Kids (and adults) peeing in the pool might seem trivial, but it happens every day, says 50-year swim instructor Toni Kronberg. Owner of Water Babies swim company, Kronberg has long been a vocal proponent of aquatic recreation in the Roaring Fork Valley.
If you’ve ever walked into an indoor pool area and sensed a strong smell of chemicals, you might be surprised to know it’s not chlorine you’re smelling. According to the CDC what you’re smelling is a group of chemical compounds created when chlorine reacts with pee, poop, sweat or dirt from swimmers.

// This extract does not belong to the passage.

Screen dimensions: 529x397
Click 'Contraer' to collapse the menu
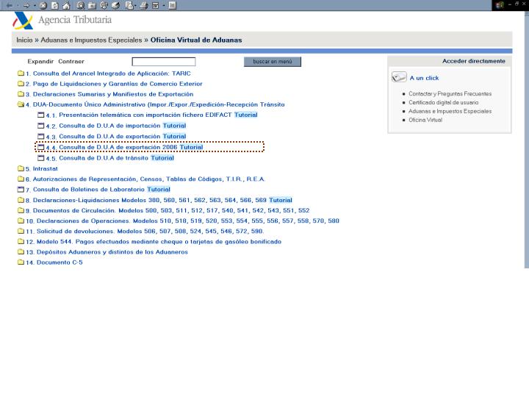[71, 62]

Known as chloramines, these compounds irate the eyes, respiratory tract, can aggravate asthma and cause that strong chemical smell.
Here are a few things you can do to help prevent chloramines from forming in public swimming pools.

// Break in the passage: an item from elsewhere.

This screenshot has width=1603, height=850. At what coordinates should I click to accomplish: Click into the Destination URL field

- Shower before you get in the water.
- Don’t pee of poop in the water.
- Take kids on bathroom breaks.
- Check diapers, and change them as needed in the diaper-change area.
Kronberg, whose swimming activity has increasingly turned towards lobbying work, can’t stress enough the importance of exposing kids to a healthy swimming environment.
“Where else can you float like an astronaut?” Kronberg asks rhetorically. “Swim lessons are confidence builders and a great bonding experience between family members.”